Yani, algı yönetimi aslında psikolojik tekniklerle kullanılan bir ikna aracı. Hedef kitlenin belli bir yöne çekilmesine ve rızasının istenilen biçimde şekillendirilmesine yarıyor. Bu artık sadece iletişim veya reklam gibi alanlarda değil, siyasette de en güçlü silahlardan biri hâline gelmiş durumda.
Önce halkın hassas olduğu bir konuda, medyada çarpıtılmış veya asılsız bir haber yayılır.

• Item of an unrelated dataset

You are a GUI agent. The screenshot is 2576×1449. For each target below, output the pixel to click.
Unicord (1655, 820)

Mesela, Trump yönetimi döneminde Amerika'da "Seçimlerde büyük çapta hile yapıldı" iddiası buna iyi bir örnek.
Bu iddiayla iki şey başarılmış olur: Birincisi, kamuoyunda bir kriz algısı yaratılır ve sistemin çürümüş olduğu vurgulanır. İkincisi, bir "öteki" bulunuryani, seçimleri "çalmakla" suçlanan bir grup.
Oysa seçimlerde hile yapıldığına dair somut bir kanıt yoktur. Bağımsız kurumlar bunu defalarca yalanlamış, mahkemeler reddetmiştir. Ancak artık bu gerçeğin pek bir önemi yoktur!

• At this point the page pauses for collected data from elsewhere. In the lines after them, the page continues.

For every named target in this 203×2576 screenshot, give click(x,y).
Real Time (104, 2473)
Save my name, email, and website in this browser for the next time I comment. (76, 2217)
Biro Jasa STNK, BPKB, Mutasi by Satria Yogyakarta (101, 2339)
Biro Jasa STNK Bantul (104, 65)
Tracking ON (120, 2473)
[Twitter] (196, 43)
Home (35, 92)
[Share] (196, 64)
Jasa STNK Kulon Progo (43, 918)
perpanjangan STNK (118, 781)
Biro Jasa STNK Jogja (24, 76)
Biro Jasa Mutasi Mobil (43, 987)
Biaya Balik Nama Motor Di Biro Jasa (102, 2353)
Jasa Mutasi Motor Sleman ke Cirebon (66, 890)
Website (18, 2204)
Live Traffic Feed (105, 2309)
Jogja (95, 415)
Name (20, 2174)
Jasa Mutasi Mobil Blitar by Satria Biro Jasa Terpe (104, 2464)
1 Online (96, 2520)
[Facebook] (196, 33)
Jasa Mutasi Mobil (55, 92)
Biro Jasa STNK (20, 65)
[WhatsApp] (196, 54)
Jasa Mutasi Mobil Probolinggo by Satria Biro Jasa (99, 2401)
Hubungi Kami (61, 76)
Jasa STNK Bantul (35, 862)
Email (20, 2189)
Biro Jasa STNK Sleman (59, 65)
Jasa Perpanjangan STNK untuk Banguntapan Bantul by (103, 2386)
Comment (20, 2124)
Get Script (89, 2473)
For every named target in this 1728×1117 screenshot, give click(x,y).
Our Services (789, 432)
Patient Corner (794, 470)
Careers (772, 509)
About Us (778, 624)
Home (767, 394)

Çünkü algı çoktan yaratılmış, toplum ikiye bölünmüş ve büyük bir kesim seçim sonuçlarını sorgular hâle gelmiştir.
İşte algı yönetimiyle bir gerçek manipüle edilip, insanlar böyle yönlendirilebiliyor.
Trump'ın 2020 ABD başkanlık seçimlerinde hile yapıldığı iddiaları, seçim sonuçlarının meşruiyetini sorgulatarak, Trump'ın yenilgisini kabul etmeme ve sonuçları değiştirme çabalarına zemin hazırlamıştır. Bu tür iddialar, Trump'ın destekçilerini harekete geçirerek, seçim sonuçlarına karşı protestolar düzenlemelerine ve siyasi baskı oluşturmalarına neden olmuştur. Ayrıca bu iddialar, Trump yönetimine yönelik eleştirilerden ve olumsuz haberlerden dikkatleri başka yöne çekerek, kamuoyunun farklı konulara odaklanmasını sağlamıştır.

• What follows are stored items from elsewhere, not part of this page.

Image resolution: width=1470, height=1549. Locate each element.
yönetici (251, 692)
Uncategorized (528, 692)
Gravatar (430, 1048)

Siyaset, yalnızca yasalar ve politikalarla değil, insan psikolojisi, sosyal dinamikler ve toplum mühendisliğiyle şekillenmekte. Günümüzde sosyal medya, bireylerin haber aldığı veya eğlendiği bir platform olmanın ötesine geçmiş, siyasi kampanyalardan reklam stratejilerine kadar güçlü bir manipülasyon aracı hâline gelmiştir.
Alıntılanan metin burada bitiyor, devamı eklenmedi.